# Handling genomic data with Pysam
- `pysam` is a Python library for reading, manipulating, and analyzing `SAM`, `VCF`, and other genomic data files.
- It provides a flexible and efficient way to work with these files, making it a popular choice in bioinformatics pipelines.

In [None]:
import pysam

# To read a SAM/BAM file, we use the AlignmentFile class from pysam. 
# This class provides a file-like object that can be used to iterate over the alignments in the file.

# Open a SAM/BAM file for reading
samfile = pysam.AlignmentFile("data/SRR1569760_vs_S288C.HQ.sort.ChrI.bam", "rb")

# Iterate over the alignments in the file
for read in samfile:
    print(read)
    break # Stop after the first read
# Close the file
samfile.close()


Each alignment in the file is represented as an AlignedSegment object, which provides access to various attributes of the alignment, such as the query name, sequence, quality scores, and alignment positions.

In [None]:
samfile = pysam.AlignmentFile("data/SRR1569760_vs_S288C.HQ.sort.ChrI.bam", "rb")
for read in samfile:
    print("Query name:", read.query_name)
    print("Aligned sequence:", read.query_sequence)
    print("Alignment start position:", read.reference_start)

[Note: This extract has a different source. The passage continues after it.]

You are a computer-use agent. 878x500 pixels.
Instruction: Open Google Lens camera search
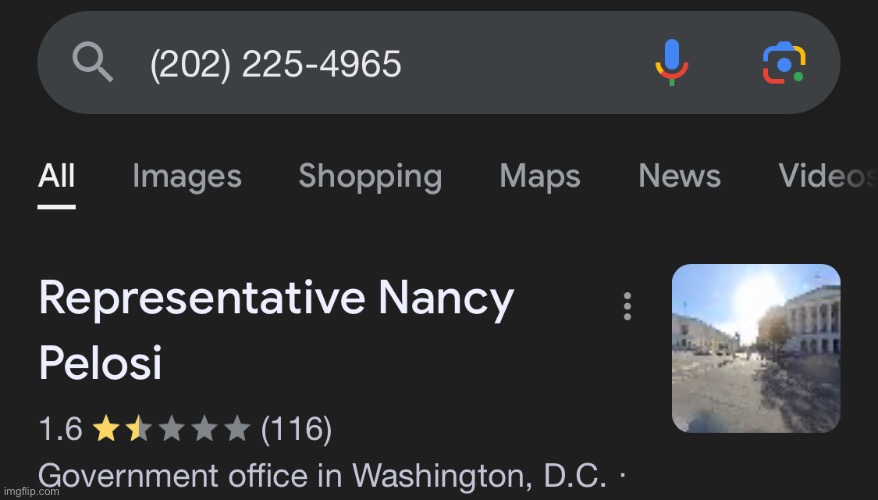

The flag attribute of an AlignedSegment object is an integer that encodes various properties of the alignment, such as whether it is mapped, paired, or a duplicate.

In [None]:
i = 0
for i, read in enumerate(samfile):
    if read.is_unmapped:
        print("This read is unmapped.")
    else:
        print("This read is mapped to the reference.")
    if i > 10:
        break # Stop after the first 10 reads
samfile.close()

You can filter alignments based on various criteria, such as their position in the reference genome.

In [None]:
# Fetch alignments in a specific region (e.g., chromosome 1, positions 100000 to 100500)
for read in samfile.fetch("ChrI", 100000, 200000):
    print(read.query_name, read.reference_start, read.reference_end)

#### Q1: Extract High-Quality Mapped Reads
Write a Python function using pysam that reads a `BAM` file and extracts all mapped reads with a mapping quality (MAPQ) score of 30 or higher. Save these high-quality mapped reads to a new `BAM` file

#### Q2: Calculate the Average Coverage of a Specific Region
Calculate the average coverage of region 'ChrI:100000-200000'. Print the average coverage.

#### Q3: Identify and Count Duplicate Reads
Using pysam, identify and count the number of duplicate reads in a `BAM` file. A read is considered a duplicate if it has the duplicate flag set. Use the `BAM` file from previous lesson.